:: Activity ::
Restate exactly, and only, the lines spanning from the one with "Image resolution: width=845" to the end of the records below.
Data for the task below:
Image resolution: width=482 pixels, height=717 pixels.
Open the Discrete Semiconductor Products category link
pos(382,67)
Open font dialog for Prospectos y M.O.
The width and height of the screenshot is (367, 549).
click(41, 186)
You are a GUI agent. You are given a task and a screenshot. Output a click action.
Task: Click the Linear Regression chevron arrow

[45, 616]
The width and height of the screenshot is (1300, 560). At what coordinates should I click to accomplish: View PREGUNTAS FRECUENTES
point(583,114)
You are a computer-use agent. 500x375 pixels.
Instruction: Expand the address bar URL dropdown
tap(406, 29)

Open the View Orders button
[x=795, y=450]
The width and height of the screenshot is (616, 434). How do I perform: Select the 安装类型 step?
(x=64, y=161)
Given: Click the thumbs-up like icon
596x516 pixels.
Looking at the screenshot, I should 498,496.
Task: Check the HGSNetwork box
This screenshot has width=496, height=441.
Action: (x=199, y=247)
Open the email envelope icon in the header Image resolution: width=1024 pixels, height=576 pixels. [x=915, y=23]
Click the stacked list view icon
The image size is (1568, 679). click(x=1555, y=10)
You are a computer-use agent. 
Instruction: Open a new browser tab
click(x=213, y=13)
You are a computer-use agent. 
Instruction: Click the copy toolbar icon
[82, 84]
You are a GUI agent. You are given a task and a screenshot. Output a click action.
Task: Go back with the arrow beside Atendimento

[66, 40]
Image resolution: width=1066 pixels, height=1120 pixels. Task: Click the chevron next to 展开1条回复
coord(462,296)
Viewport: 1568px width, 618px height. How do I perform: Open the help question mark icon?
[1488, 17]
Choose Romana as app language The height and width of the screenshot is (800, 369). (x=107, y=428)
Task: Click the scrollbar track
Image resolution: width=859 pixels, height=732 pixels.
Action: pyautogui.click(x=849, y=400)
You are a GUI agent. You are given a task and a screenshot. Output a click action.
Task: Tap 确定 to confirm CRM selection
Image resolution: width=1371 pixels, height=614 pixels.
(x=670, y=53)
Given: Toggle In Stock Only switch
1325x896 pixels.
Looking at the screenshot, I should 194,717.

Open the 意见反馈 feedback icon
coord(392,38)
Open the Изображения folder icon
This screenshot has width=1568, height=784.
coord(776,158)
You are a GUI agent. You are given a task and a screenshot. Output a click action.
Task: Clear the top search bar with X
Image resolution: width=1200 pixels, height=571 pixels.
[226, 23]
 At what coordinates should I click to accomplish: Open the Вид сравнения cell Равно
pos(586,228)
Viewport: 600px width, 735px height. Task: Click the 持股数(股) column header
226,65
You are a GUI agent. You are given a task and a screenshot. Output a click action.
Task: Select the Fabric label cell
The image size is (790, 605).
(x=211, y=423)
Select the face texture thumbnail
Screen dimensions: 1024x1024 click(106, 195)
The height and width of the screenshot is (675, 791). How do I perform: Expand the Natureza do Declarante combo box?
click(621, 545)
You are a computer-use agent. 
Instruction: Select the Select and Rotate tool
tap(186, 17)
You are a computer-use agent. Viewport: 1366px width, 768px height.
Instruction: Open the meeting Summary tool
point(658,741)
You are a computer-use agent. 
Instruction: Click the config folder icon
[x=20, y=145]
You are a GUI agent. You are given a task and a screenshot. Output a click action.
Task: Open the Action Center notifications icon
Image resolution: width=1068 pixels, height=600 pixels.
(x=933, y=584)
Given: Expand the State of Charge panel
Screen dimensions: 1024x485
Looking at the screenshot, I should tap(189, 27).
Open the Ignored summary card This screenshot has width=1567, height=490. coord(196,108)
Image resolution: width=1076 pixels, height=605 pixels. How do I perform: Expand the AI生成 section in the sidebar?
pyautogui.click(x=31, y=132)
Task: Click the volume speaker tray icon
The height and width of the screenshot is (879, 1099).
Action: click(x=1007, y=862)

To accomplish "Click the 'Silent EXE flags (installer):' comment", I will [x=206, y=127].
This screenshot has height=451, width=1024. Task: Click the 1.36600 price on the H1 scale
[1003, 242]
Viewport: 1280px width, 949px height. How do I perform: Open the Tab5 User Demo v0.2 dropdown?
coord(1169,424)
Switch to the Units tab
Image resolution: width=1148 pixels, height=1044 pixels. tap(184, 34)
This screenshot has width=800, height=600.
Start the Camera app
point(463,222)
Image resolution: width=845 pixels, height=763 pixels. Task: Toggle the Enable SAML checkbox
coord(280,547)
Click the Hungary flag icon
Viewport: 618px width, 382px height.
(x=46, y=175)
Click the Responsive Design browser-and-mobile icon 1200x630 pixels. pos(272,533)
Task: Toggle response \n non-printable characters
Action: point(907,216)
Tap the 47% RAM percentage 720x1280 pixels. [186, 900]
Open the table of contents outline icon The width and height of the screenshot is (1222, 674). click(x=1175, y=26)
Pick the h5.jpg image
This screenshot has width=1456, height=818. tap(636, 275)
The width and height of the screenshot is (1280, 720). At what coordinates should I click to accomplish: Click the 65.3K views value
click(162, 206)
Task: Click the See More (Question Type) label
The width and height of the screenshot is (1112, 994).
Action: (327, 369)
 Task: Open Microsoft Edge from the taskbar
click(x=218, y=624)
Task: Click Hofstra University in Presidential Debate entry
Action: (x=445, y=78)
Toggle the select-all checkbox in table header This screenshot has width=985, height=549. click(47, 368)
End of Data for the task.
:: Answer area ::
Image resolution: width=845 pixels, height=763 pixels. Task: Toggle the Enable SAML checkbox
coord(280,547)
Click the Hungary flag icon
Viewport: 618px width, 382px height.
(x=46, y=175)
Click the Responsive Design browser-and-mobile icon 1200x630 pixels. pos(272,533)
Task: Toggle response \n non-printable characters
Action: point(907,216)
Tap the 47% RAM percentage 720x1280 pixels. [186, 900]
Open the table of contents outline icon The width and height of the screenshot is (1222, 674). click(x=1175, y=26)
Pick the h5.jpg image
This screenshot has width=1456, height=818. tap(636, 275)
The width and height of the screenshot is (1280, 720). At what coordinates should I click to accomplish: Click the 65.3K views value
click(162, 206)
Task: Click the See More (Question Type) label
The width and height of the screenshot is (1112, 994).
Action: (327, 369)
 Task: Open Microsoft Edge from the taskbar
click(x=218, y=624)
Task: Click Hofstra University in Presidential Debate entry
Action: (x=445, y=78)
Toggle the select-all checkbox in table header This screenshot has width=985, height=549. click(47, 368)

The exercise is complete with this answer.